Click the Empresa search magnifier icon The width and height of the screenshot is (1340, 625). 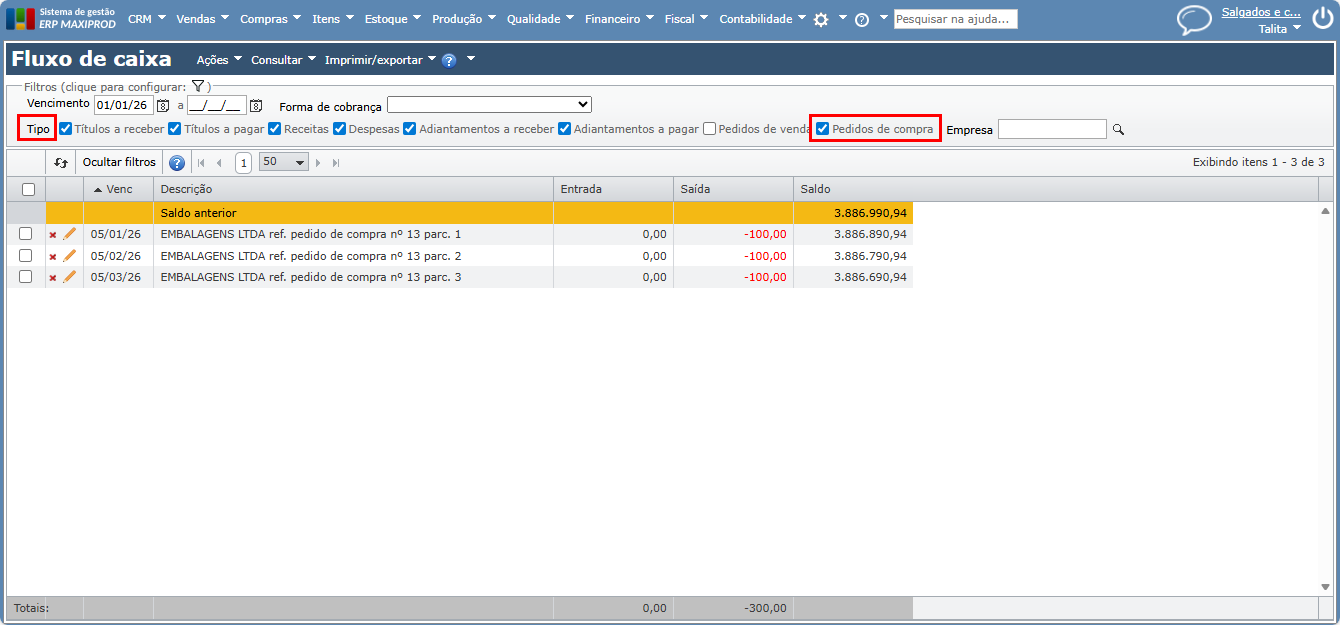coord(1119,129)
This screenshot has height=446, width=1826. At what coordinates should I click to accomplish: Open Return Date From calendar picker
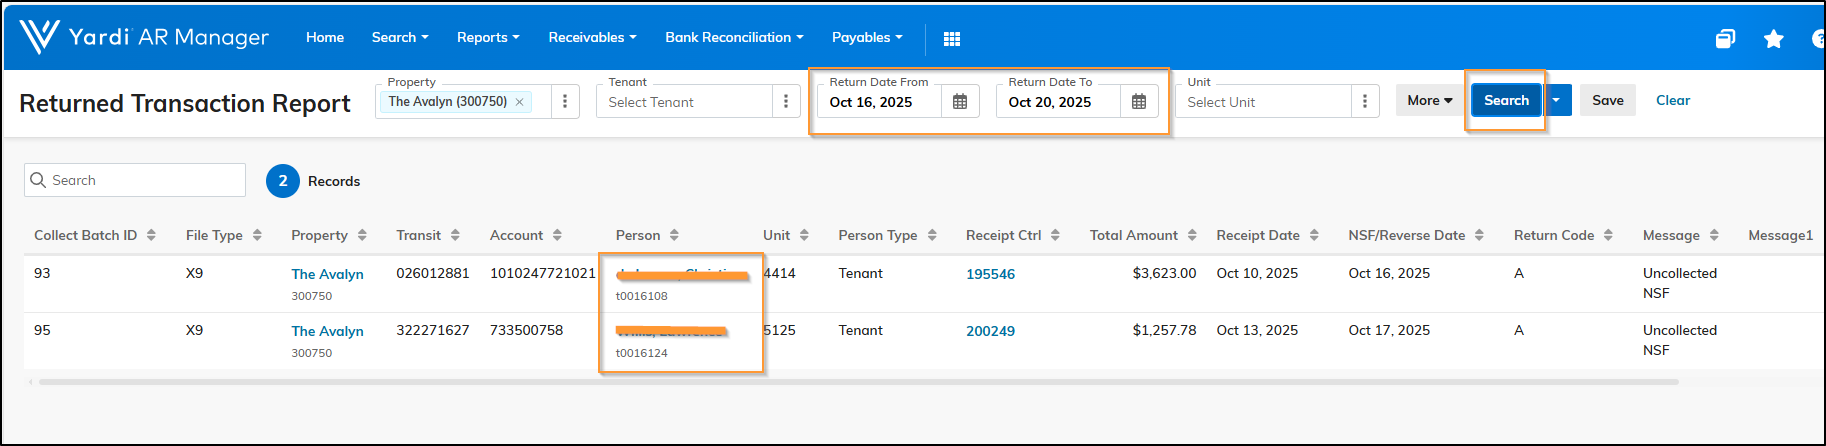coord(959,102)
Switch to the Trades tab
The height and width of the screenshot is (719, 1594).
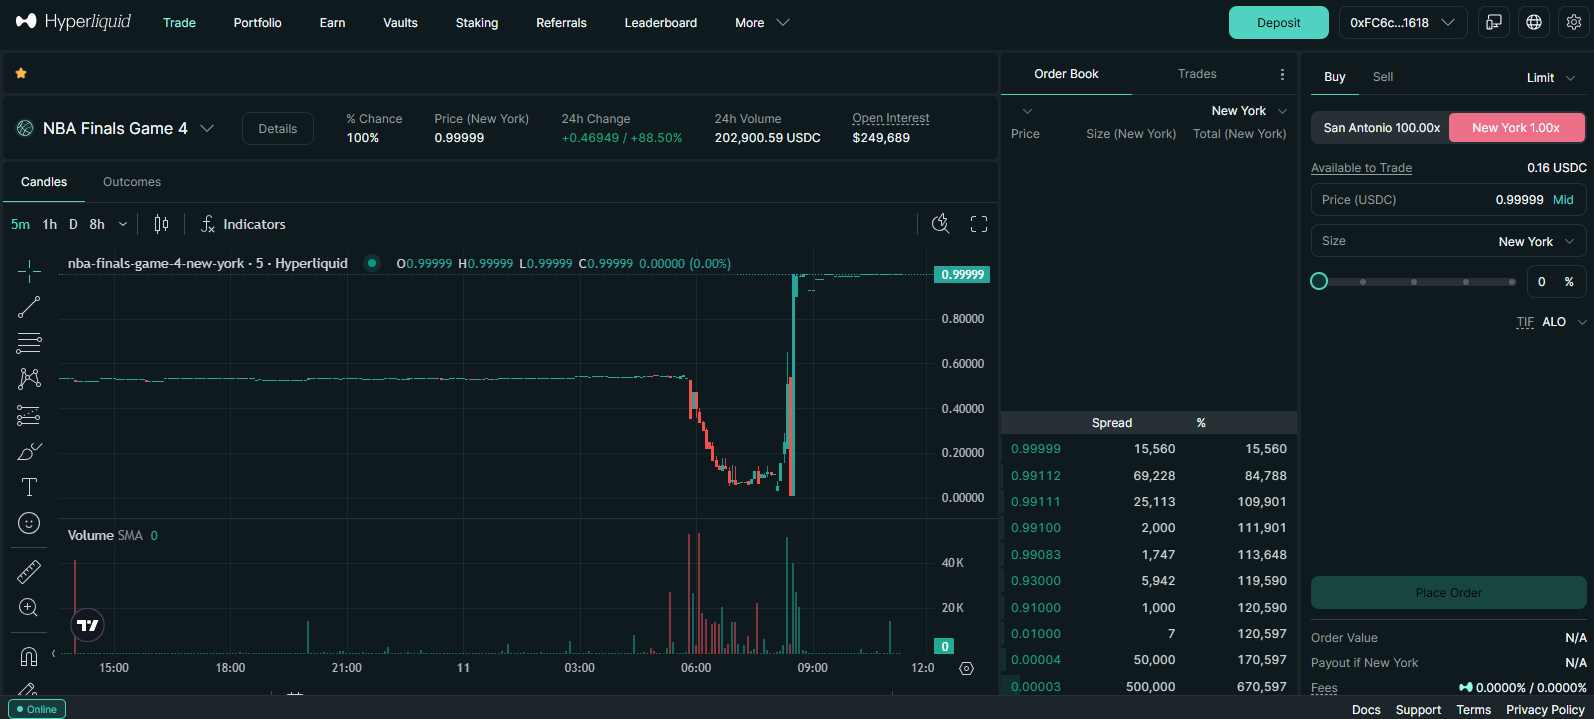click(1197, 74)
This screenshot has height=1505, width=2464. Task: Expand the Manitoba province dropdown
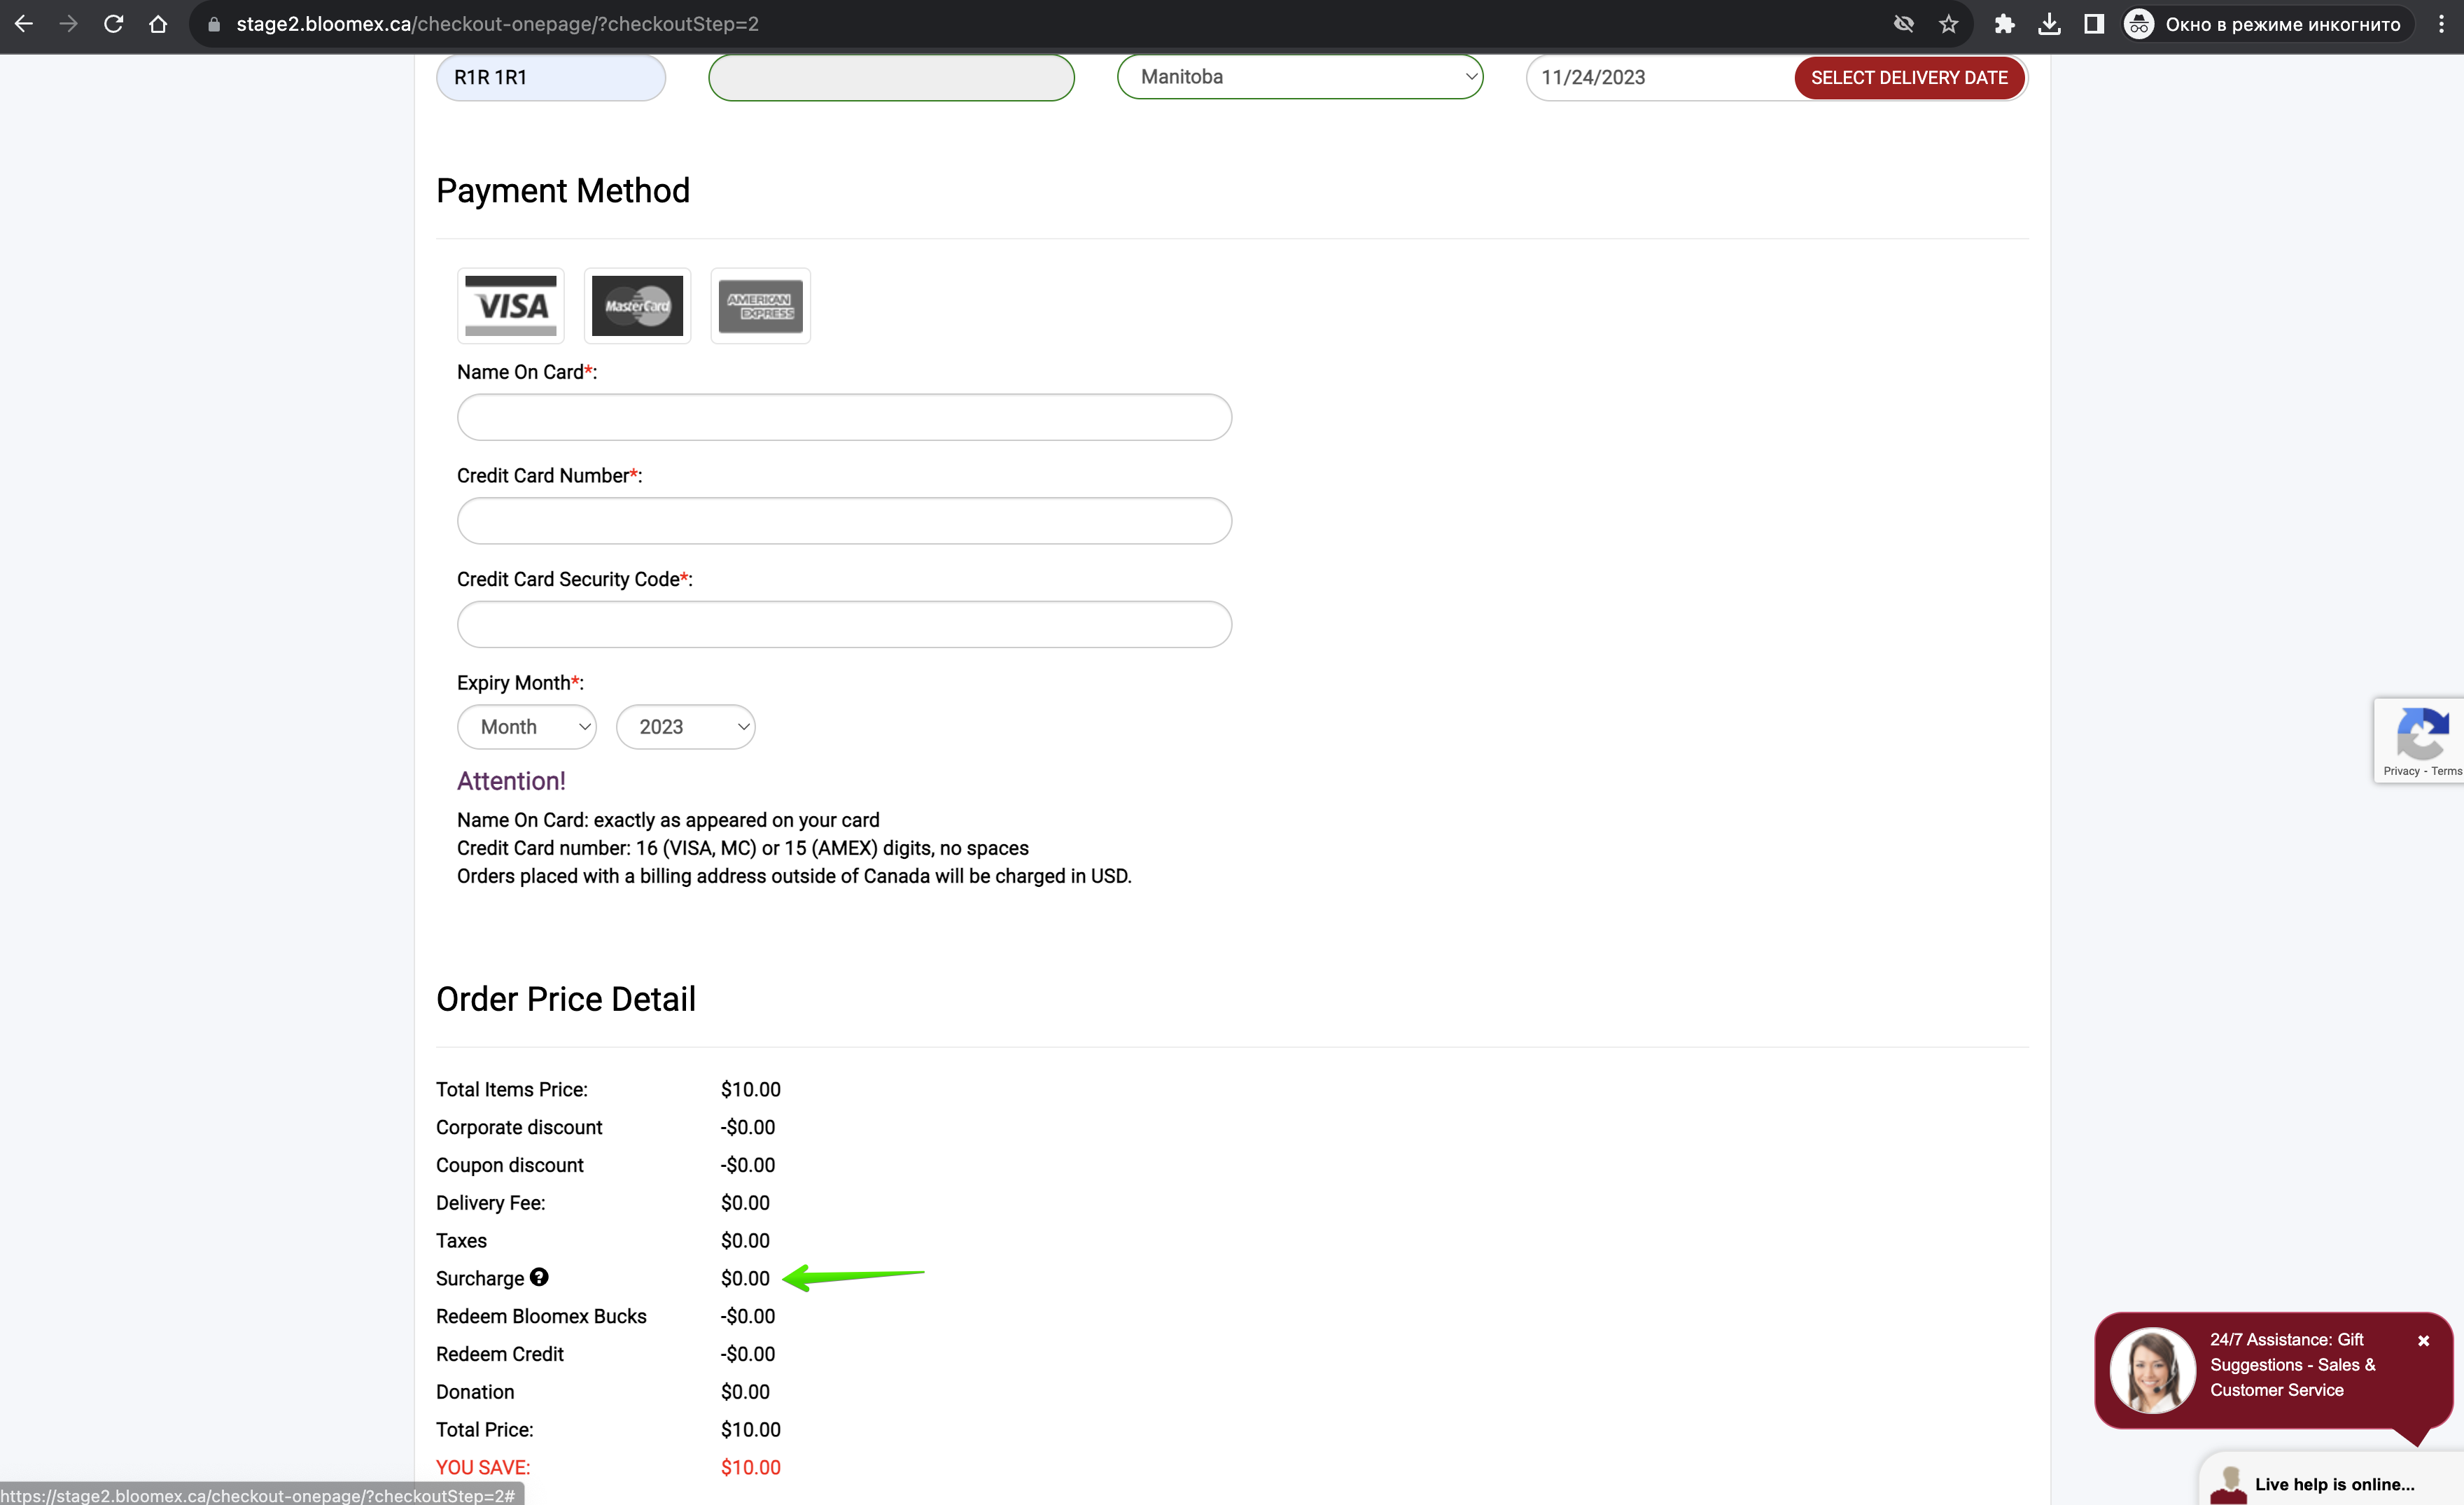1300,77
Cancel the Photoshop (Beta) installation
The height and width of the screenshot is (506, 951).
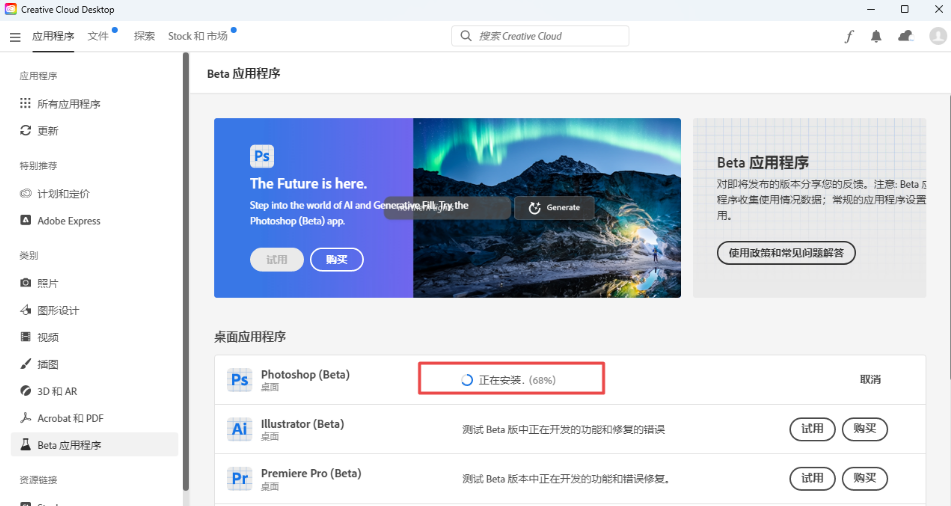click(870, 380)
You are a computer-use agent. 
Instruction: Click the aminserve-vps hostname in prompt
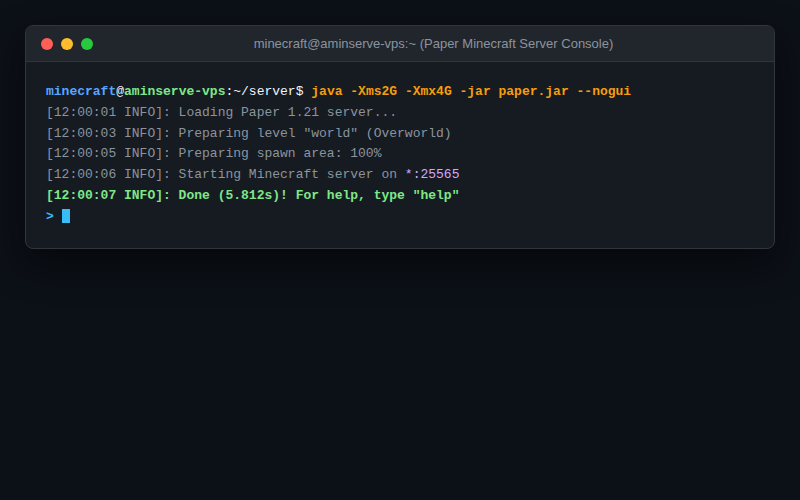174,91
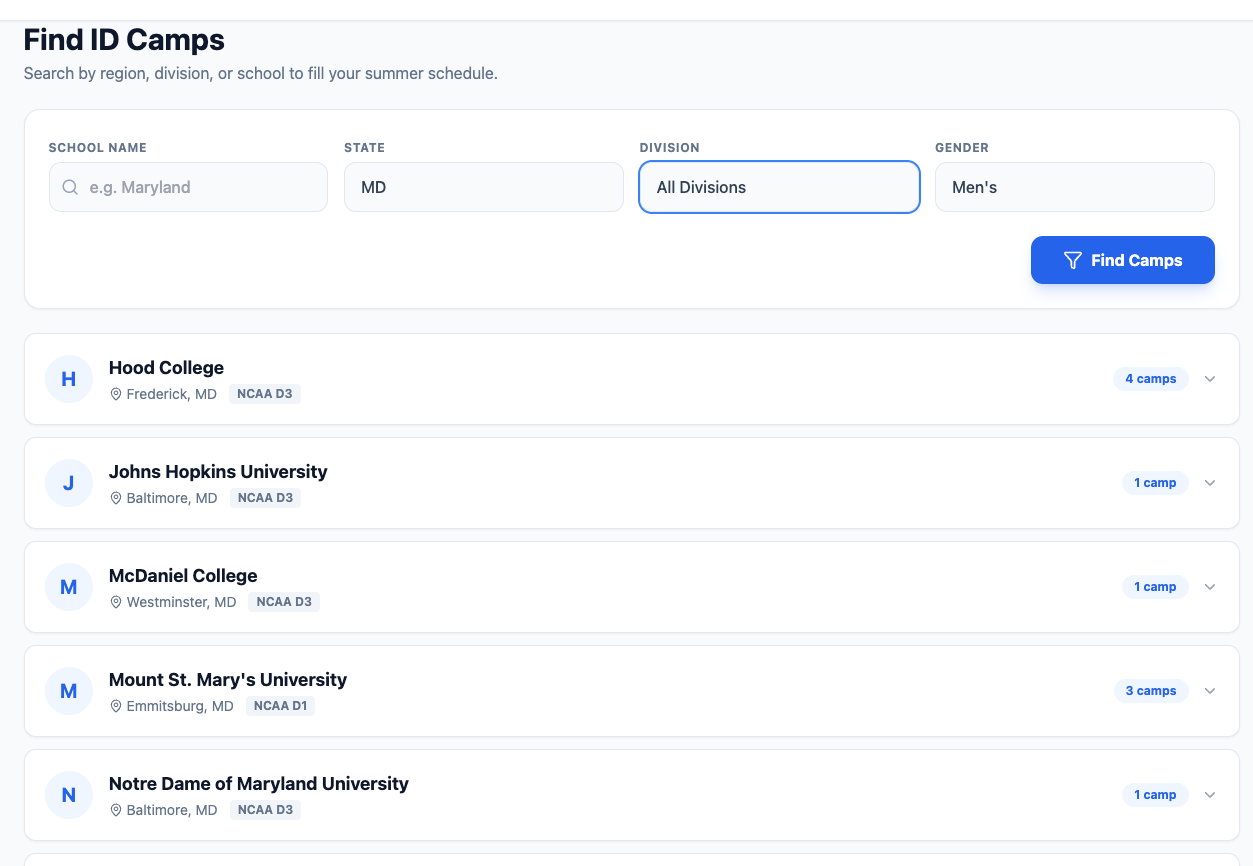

What is expected -
Here the job is to retype exactly the lines that start at the one containing "Instruction: Click the" and run through the end of the records above, leaving out pictures.

Answer for this exercise -
Instruction: Click the aminserve-vps hostname in prompt
174,91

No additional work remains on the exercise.